-- Stated problem A --
List every language that the profile of Rebecca Pan says she could sing in.

-- Source text --
^^^^
Singer, actress
The 93-year-old singer and actress spent her career bringing Chinese music to the West
An artist who took China to the world and brought the world back to China, Rebecca Pan has had a prolific career in Hong Kong’s arts and entertainment scene lasting six decades. Best known as a singer, she was born in Shanghai in 1930, moved to Hong Kong in 1949, and started performing as a cabaret singer on the city’s growing hotel nightclub scene in 1957, with her ability to sing in English, Mandarin, Cantonese and French making her a rare hit with both the local audience and the growing community of expats. She also toured extensively, around Asia and to the Middle East, Europe, North America and Australia, one of the first Chinese singers to do so, helping to popularise Chinese music globally and also bringing back songs from around the world, often adapting them with Chinese lyrics.
^^^^
-- Materials provided --
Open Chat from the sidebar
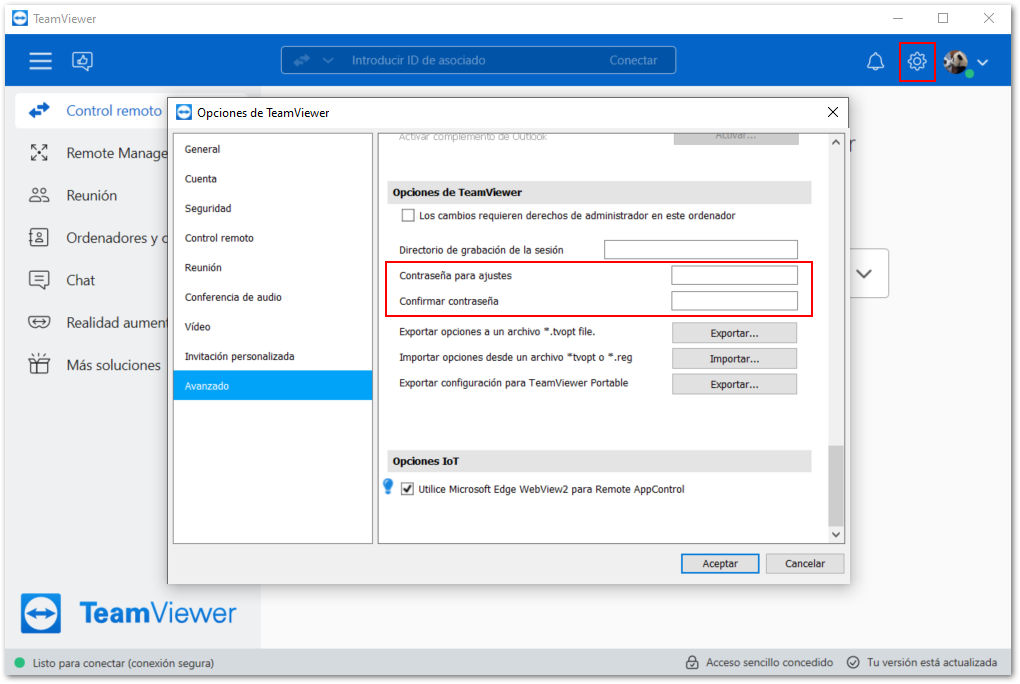This screenshot has height=684, width=1020. (x=80, y=280)
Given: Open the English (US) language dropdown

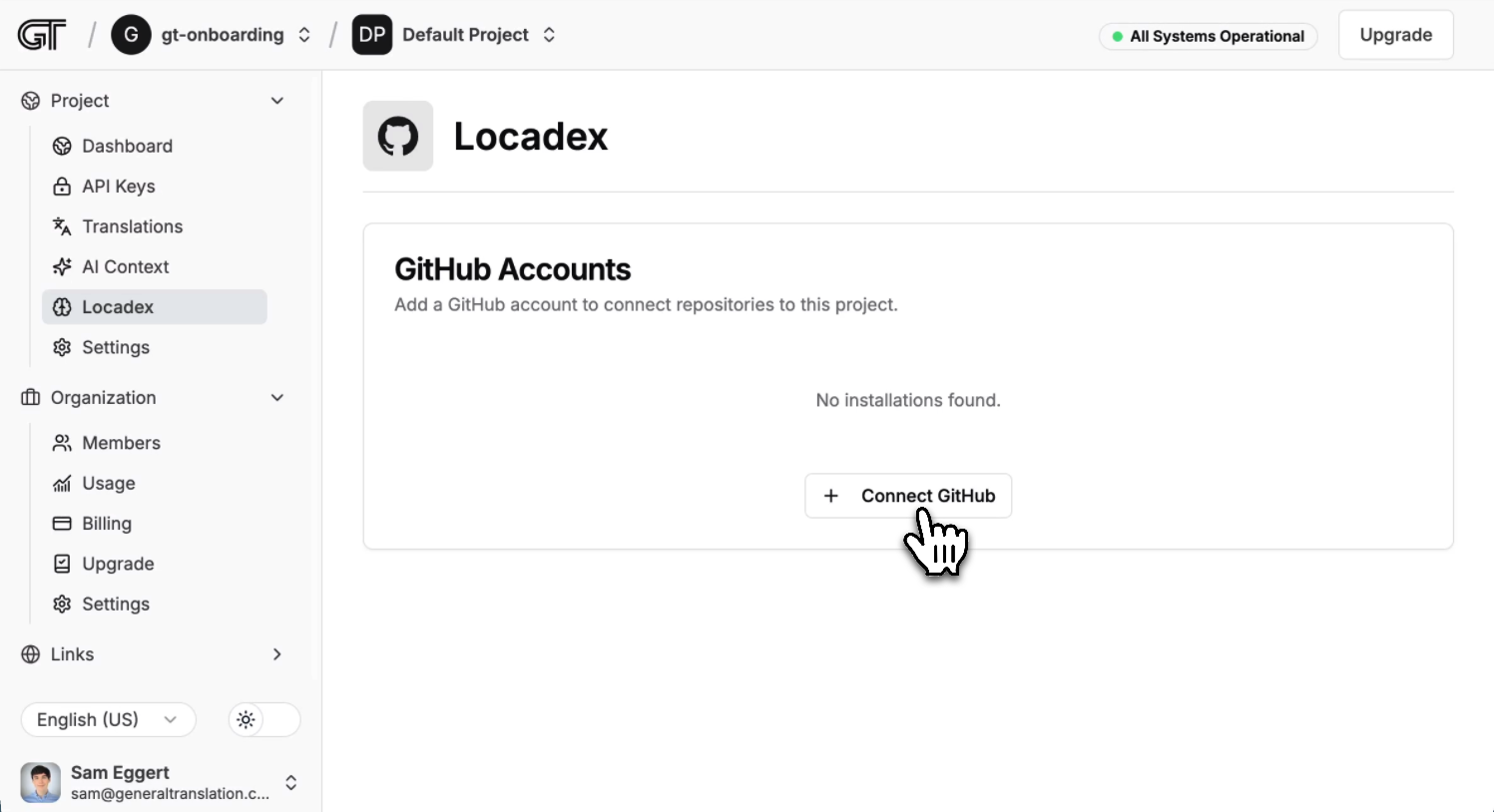Looking at the screenshot, I should (107, 719).
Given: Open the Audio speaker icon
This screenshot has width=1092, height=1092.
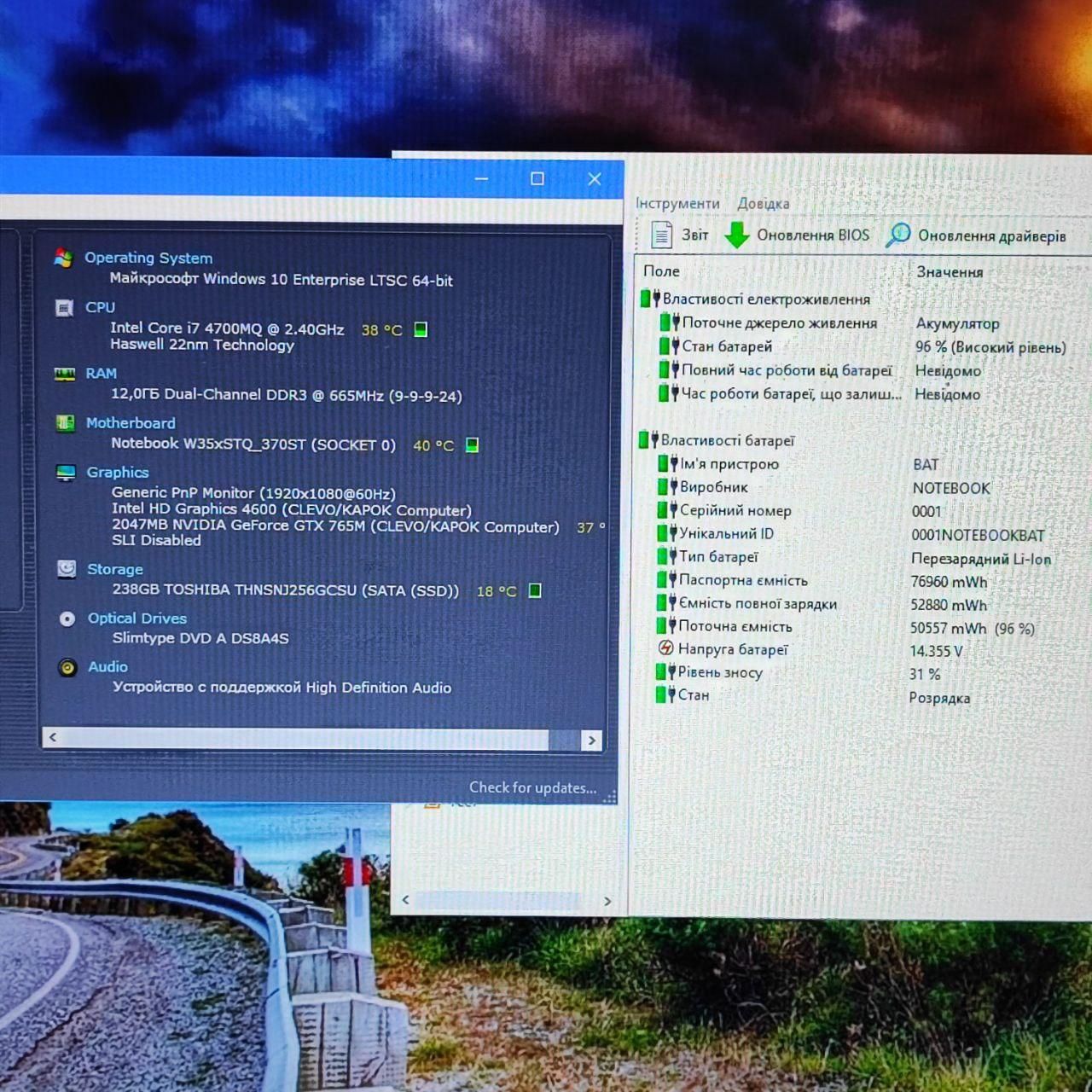Looking at the screenshot, I should pyautogui.click(x=67, y=667).
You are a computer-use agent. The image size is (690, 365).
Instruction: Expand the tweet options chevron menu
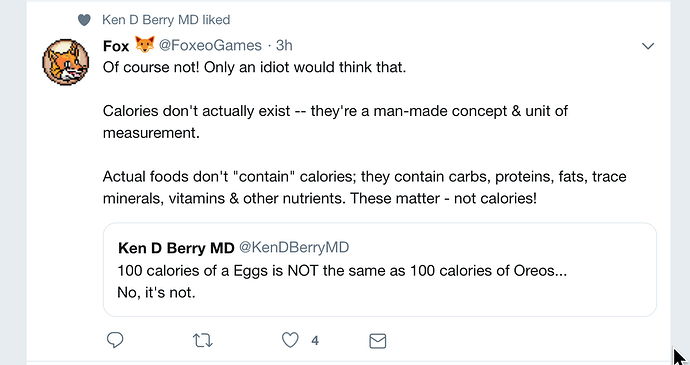point(648,46)
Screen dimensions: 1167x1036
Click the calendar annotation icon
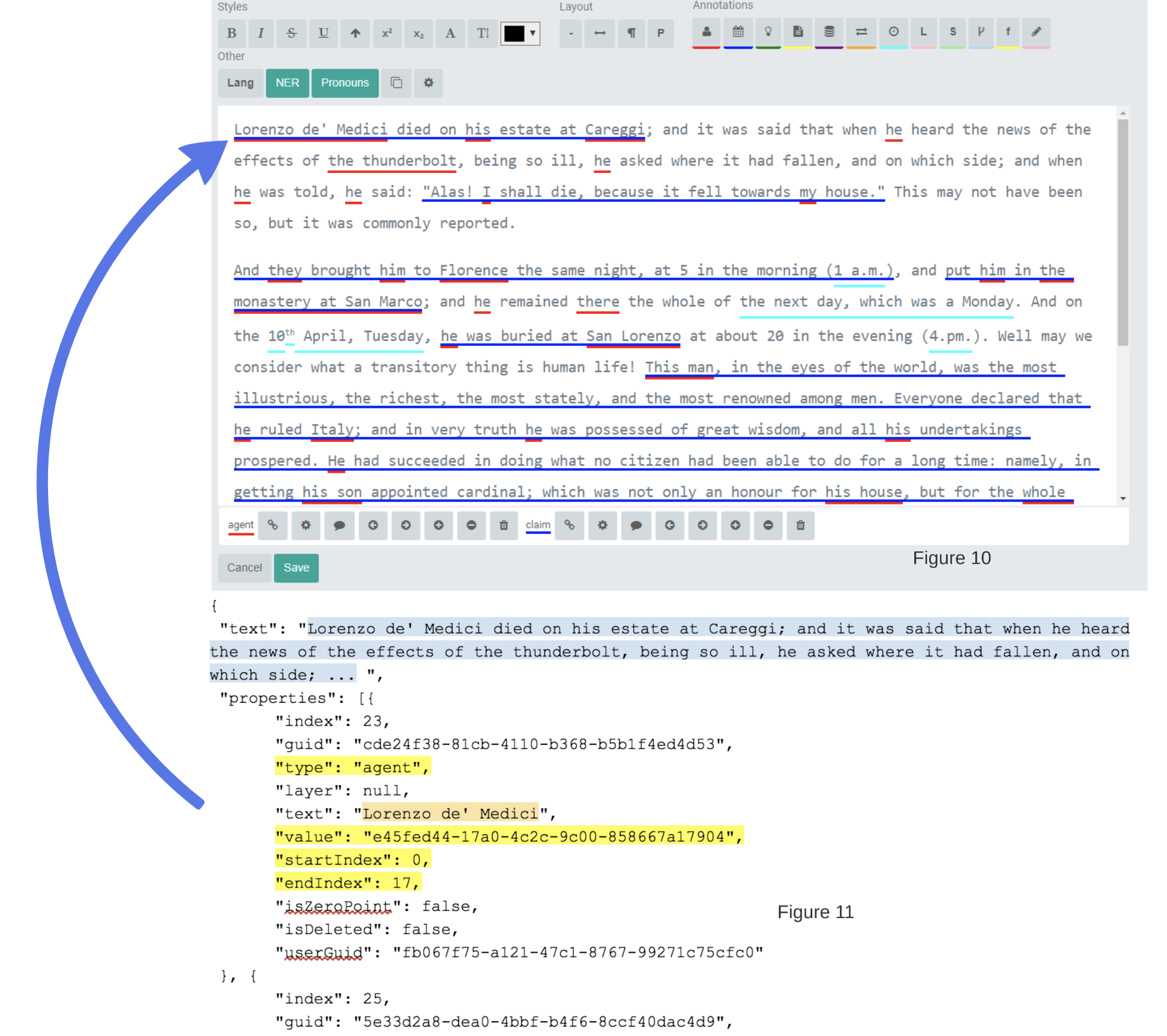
^^^^
-- Stated problem B --
Give the rows from their start through the line with "should pyautogui.click(x=67, y=667)." as a JSON list of strings, one string per line, leaving out blank lines and the pictures.

-- Written reply A --
English, Mandarin, Cantonese, French

-- Written reply B --
[
  "Open Chat from the sidebar",
  "This screenshot has height=684, width=1020. (x=80, y=280)",
  "Given: Open the English (US) language dropdown",
  "Looking at the screenshot, I should (107, 719).",
  "Given: Open the Audio speaker icon",
  "This screenshot has width=1092, height=1092.",
  "Looking at the screenshot, I should pyautogui.click(x=67, y=667)."
]